Since util-linux 2.35-0.1 landed in Rawhide, I've noticed the Cloud tests in openQA (which use the test suite formerly run by autocloud) are sometimes failing due to agetty segfaulting. At first I mentioned this in https://bugzilla.redhat.com/show_bug.cgi?id=1783066 , but the cause of that turned out to be something else and with that fixed the agetty segfaults are still happening, so I'm filing this separately. It doesn't seem to always segfault at the same time - it seems like it can happen at almost any time during the test. The test has run ten times since the new util-linux landed (5 in prod, 5 in stg) and it's failed 4 times due to agetty crashes, each time in a different place, and passed 6 (I guess it's possible agetty segfaults may have happened in the passed test too but somehow not interfered with the test). I backtraced the first crash, I'll attach that backtrace to the bug; the backtrace pointed to "double free or corruption (out)".

Entries provided:
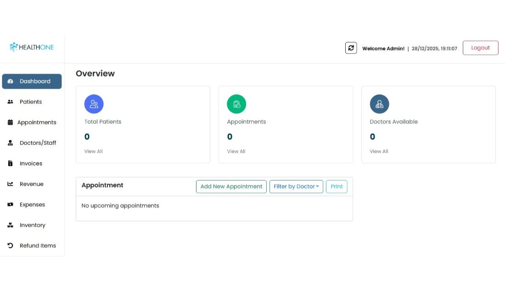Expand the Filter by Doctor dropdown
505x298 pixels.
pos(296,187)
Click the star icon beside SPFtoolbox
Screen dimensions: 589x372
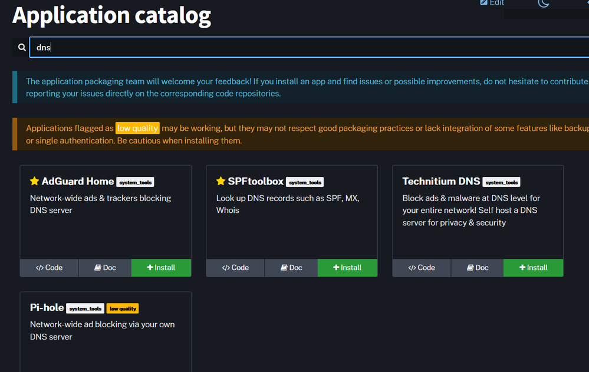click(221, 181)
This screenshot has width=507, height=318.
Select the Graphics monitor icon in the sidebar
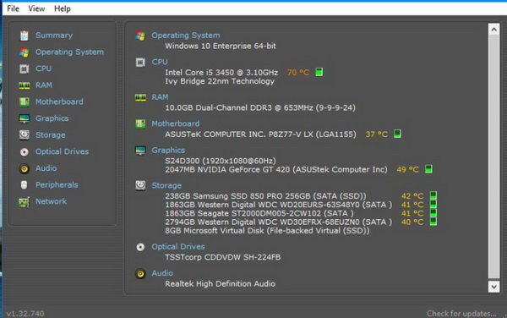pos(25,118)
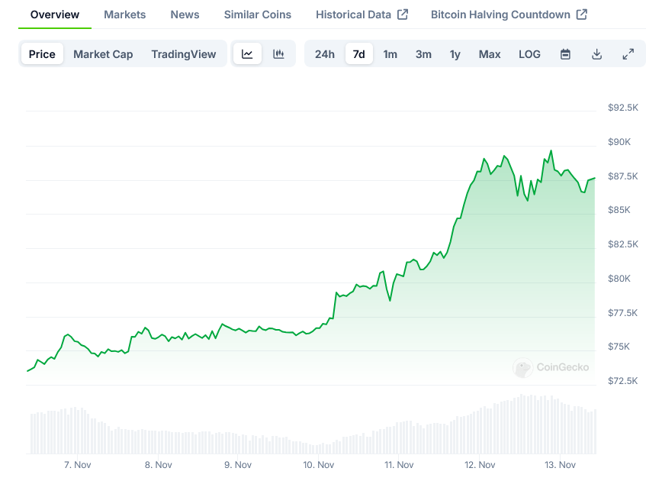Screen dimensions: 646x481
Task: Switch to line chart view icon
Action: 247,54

Problems to solve:
**A)** According to the agetty bug report, how many times did the test fail because of agetty crashes?
**B)** Lay out the lines of the records as a JSON list of strings, one string per line and no blank lines, running from the line containing "Click the star icon beside SPFtoolbox" through the end of the records, inclusive. Leave the pictures out.

Outputs in order:
**A)** It failed 4 times.

**B)**
[
  "Click the star icon beside SPFtoolbox",
  "Screen dimensions: 589x372",
  "click(221, 181)",
  "This screenshot has width=507, height=318.",
  "Select the Graphics monitor icon in the sidebar",
  "pos(25,118)",
  "Screen dimensions: 646x481",
  "Task: Switch to line chart view icon",
  "Action: 247,54"
]